New Zealand implemented law to establish framework for managing commercial driver fatigue
A truck driver from South Canterbury has been fined $200 after he forgot to take a mandatory break following a long drive.
The Timaru District Court imposed the fine to Zane Alvin Keen on Tuesday for violating the Land Transport Rule, Work Time and Logbooks 2007, The Timaru Herald reported.
Under the rule, drivers of heavy motor vehicles are required to take a 30-minute rest time after driving for five and a half hours.

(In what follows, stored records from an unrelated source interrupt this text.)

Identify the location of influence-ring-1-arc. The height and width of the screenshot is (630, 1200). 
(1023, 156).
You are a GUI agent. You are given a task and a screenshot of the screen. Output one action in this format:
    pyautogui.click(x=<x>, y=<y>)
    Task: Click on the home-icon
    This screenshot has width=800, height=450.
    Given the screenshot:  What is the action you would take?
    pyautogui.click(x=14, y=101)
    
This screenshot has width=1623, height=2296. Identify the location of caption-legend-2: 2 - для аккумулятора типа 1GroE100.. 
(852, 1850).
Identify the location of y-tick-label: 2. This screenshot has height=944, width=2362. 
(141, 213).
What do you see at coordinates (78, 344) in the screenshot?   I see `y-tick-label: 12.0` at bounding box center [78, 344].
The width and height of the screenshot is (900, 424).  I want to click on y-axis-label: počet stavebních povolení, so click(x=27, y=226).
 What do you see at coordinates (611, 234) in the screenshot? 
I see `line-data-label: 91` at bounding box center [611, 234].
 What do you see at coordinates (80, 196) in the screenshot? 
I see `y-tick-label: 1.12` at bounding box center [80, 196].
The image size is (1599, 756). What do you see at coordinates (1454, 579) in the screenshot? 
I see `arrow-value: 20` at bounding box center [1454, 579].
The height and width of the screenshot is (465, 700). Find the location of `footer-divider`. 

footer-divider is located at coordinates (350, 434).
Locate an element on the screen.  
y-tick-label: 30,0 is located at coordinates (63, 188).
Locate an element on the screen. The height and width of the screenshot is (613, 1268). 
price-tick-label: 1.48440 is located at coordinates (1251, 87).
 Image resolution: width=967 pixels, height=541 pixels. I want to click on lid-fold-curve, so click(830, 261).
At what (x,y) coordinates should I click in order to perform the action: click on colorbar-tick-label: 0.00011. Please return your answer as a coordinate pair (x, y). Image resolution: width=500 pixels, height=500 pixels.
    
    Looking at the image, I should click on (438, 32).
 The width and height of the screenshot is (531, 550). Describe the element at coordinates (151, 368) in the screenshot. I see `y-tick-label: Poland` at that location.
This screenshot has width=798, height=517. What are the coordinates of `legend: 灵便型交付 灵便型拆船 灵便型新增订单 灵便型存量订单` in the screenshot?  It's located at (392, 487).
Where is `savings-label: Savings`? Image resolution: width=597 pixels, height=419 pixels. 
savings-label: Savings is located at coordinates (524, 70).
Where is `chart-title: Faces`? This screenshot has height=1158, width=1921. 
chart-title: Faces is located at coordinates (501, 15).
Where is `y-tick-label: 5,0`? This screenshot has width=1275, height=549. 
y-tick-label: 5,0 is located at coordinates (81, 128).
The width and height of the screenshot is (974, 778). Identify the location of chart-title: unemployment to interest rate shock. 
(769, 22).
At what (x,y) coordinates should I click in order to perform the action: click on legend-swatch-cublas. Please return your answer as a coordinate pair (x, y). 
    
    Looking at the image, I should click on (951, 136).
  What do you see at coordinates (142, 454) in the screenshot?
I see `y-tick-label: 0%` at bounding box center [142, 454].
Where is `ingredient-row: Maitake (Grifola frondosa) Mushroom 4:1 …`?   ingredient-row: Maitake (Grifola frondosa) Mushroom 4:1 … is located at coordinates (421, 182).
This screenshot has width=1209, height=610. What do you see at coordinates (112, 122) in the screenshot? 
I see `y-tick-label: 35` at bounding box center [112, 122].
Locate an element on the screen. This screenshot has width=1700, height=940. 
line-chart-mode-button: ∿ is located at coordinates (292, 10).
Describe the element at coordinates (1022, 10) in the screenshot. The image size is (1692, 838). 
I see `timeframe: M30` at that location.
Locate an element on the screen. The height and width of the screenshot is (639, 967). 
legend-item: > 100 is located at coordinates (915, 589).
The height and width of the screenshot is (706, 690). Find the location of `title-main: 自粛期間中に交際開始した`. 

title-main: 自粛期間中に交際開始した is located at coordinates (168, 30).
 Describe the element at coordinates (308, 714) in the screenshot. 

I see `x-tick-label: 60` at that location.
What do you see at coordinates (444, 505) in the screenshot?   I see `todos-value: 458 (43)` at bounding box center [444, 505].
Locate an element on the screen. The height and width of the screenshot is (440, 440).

This rest time should ensure that the driver is not spent in a moving vehicle associated with work, according to the rule.
Trucker's violation
In Keen's case, the police found that he failed to take the half-hour break that was originally due at 1:30PM. According to the police, Keen did not make an entry in his logbook and stayed at a fuel stop on State Highway 1 at Pareora for 15 minutes before driving away.
By 1:50PM, Keen was stopped by police in Timaru as part of a commercial vehicle inspection.
"When the defendant's logbook was examined, he admitted to police that he had exceeded 5½ hours of continuous work time without taking a 30-minute break," the police summary of facts said as quoted by The Timaru Herald.
"Therefore, he had worked for a period of five hours and 50 minutes."
Keen accepted that he exceeded in working hours, but previously defended to the police that "it slipped his mind that he needed to take a break."
Judge Campbell Savage imposed the $200 fine, noting that Keen wasn't "that much over."
New Zealand's Land Transport Rule: Work Time and Logbooks 2007 was implemented to establish a framework for managing commercial driver fatigue, among other goals.